La possibilité, pour le juge des référés, de suspendre les effets d’une décision administrative est subordonnée à la condition que l’urgence le justifie (C. just. Adm. Art. L 521-1).
Il résulte de la jurisprudence qu’une telle urgence est établie lorsque la décision dont la suspension est sollicitée porte atteinte aux intérêts en cause « de manière suffisamment grave et immédiate« .
Le Conseil d’Etat vient de juger que, dans le cas où la demande de suspension porte sur une autorisation d’ouverture d’un magasin à grande surface, ni l’imminence de l’ouverture au public du magasin ou du centre commercial autorisés, ni la perspective d’une concurrence accrue entre grandes surfaces ne peuvent à elles seules caractériser une situation d’urgence.
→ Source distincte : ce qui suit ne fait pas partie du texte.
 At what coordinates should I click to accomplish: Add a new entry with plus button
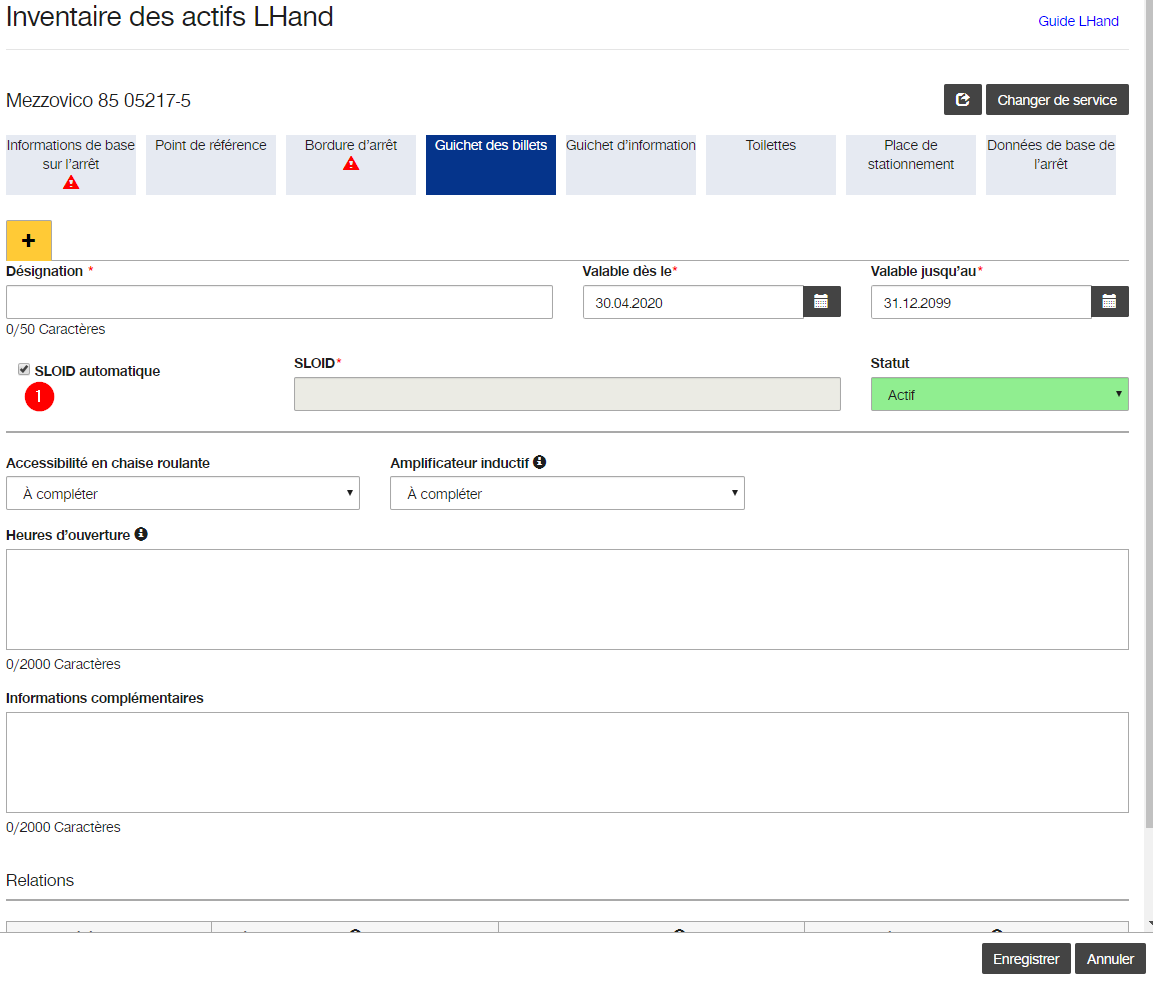coord(29,241)
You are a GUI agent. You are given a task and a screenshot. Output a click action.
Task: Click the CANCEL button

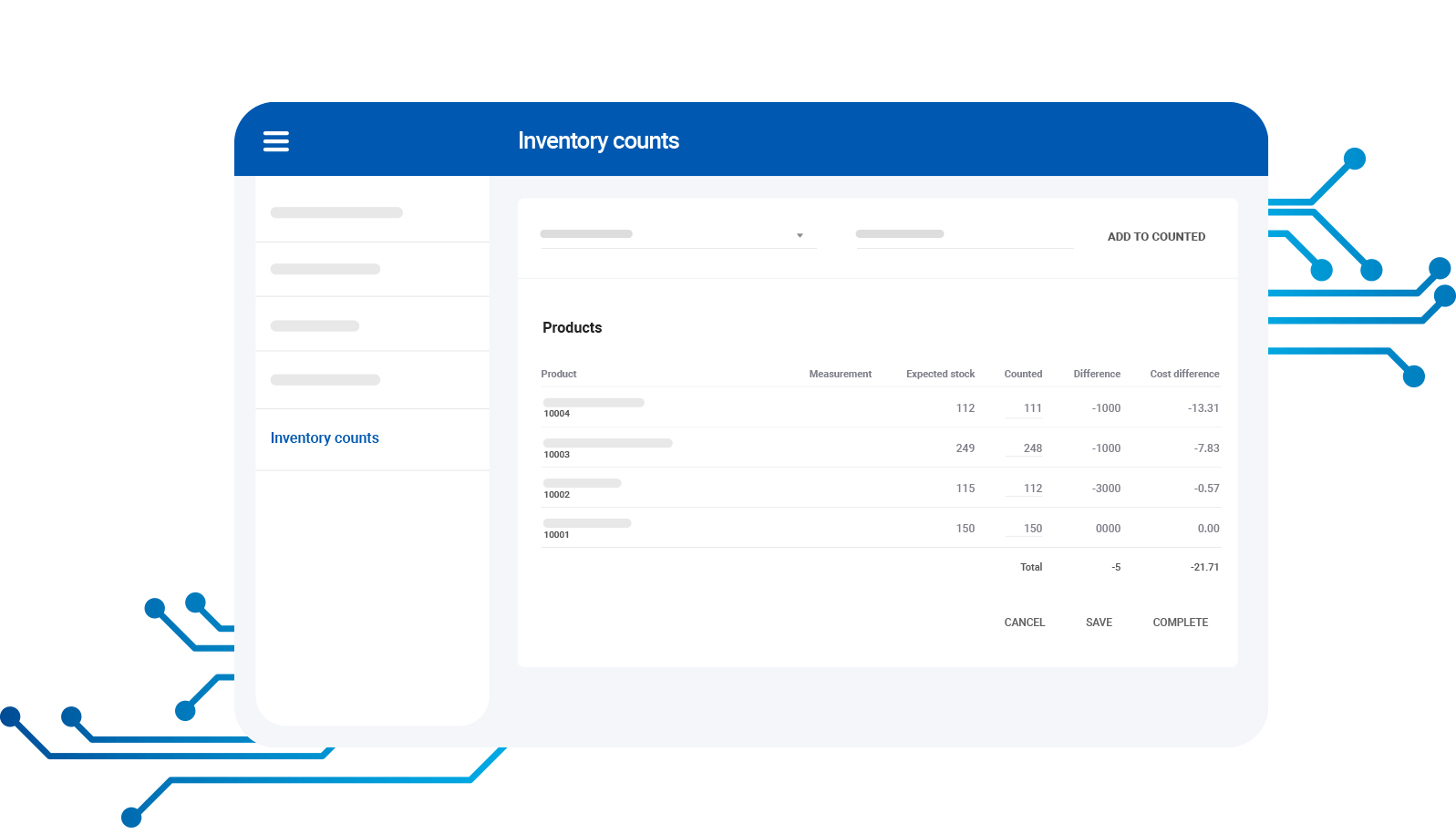click(x=1024, y=623)
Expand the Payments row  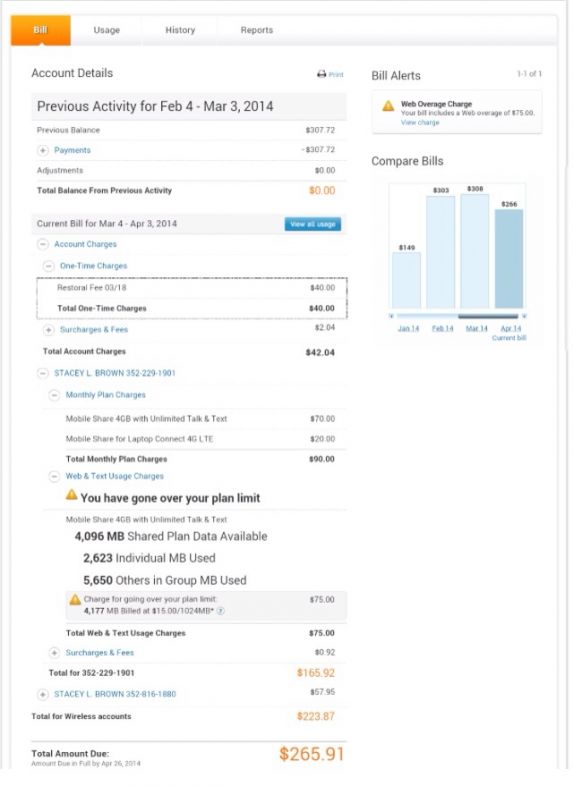(43, 150)
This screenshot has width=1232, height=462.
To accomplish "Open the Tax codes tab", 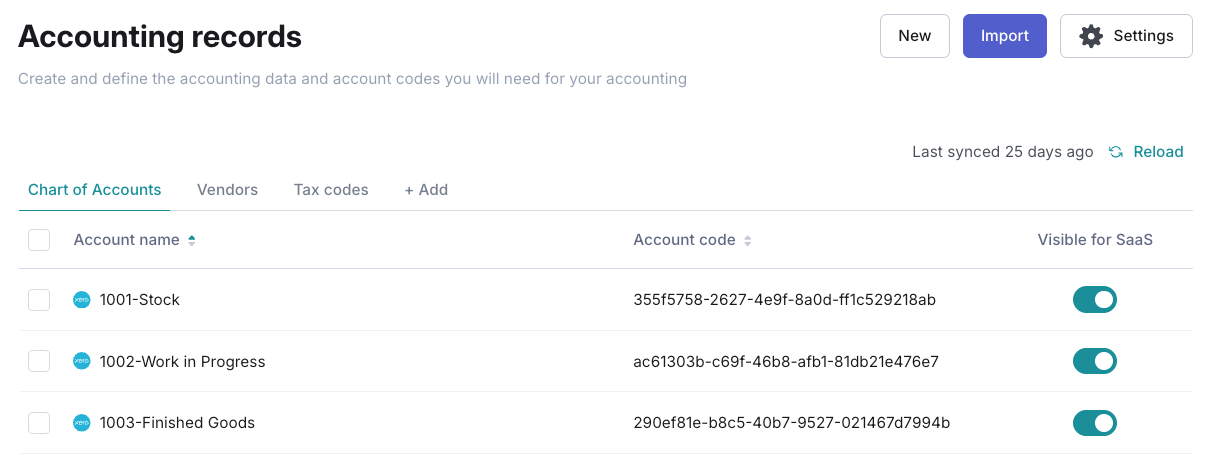I will (x=331, y=190).
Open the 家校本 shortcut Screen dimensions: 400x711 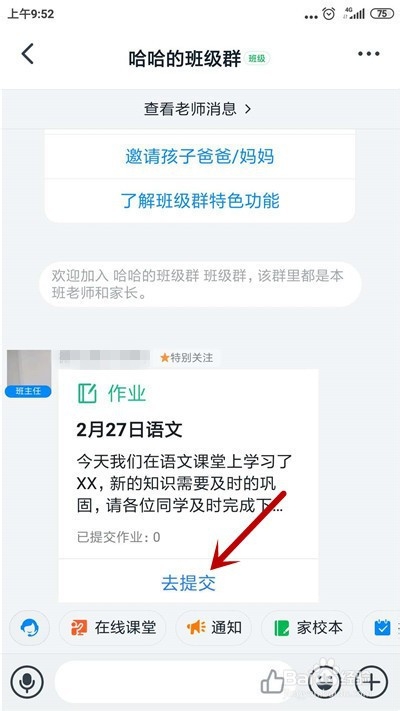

Pour que cette situation soit établie, il faut que le demandeur démontre notamment la gravité de l’atteinte portée à sa situation économique – qui peut être différente selon qu’il s’agit de l’exploitant d’une petite entreprise de commerce particulièrement exposée à cette concurrence nouvelle ou au contraire d’une société de grande distribution déjà fortement implantée – ou aux intérêts publics en cause (par exemple, projet conduisant à créer une situation quasi monopolistique au profit de l’auteur du projet).
Note :
La notion d’urgence, condition essentielle à l’obtention en référé de la suspension d’une décision administrative, n’est pas définie par la loi.
Ses contours ont donc été fixés par la jurisprudence : l’existence d’une telle situation se déduit de la combinaison de deux critères qui sont la gravité et l’imminence des effets de la décision contestée sur les intérêts en présence.
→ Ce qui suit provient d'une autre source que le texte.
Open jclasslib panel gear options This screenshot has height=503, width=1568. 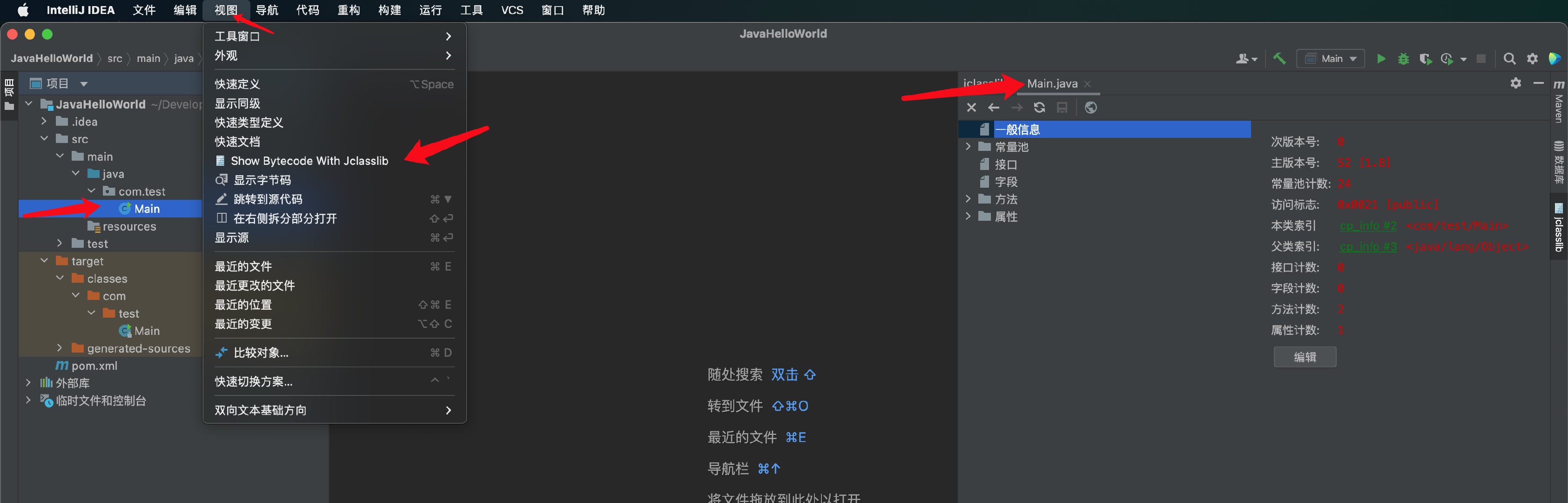[1515, 83]
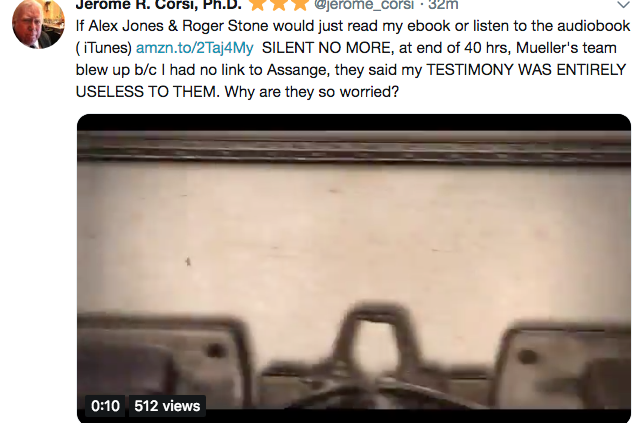This screenshot has height=423, width=639.
Task: Click the middle gold star emoji
Action: click(279, 4)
Dans une décision antérieure, le Conseil d’Etat avait jugé que l’ouverture d’un magasin à grande surface, susceptible de concurrencer l’activité de plusieurs commerçants installés à proximité, était de nature à porter gravement préjudice aux intérêts économiques d’au moins certains d’entre eux et que l’imminence des conséquences de la décision résultait notamment de ce que le permis de construire nécessaire au fonctionnement de l’établissement avait déjà été délivré (CE 27-6-2001).
L’arrêt du 19 Septembre 2003 du Conseil d’Etat semble marquer un revirement dans l’application des critères de l’urgence, puisqu’il en résulte que l’ouverture d’un magasin à grande surface susceptible de concurrencer des commerçants déjà installés ne revêt pas en soi un caractère suffisamment grave et que la condition de l’urgence n’est donc pas satisfaite même si cette ouverture est imminente.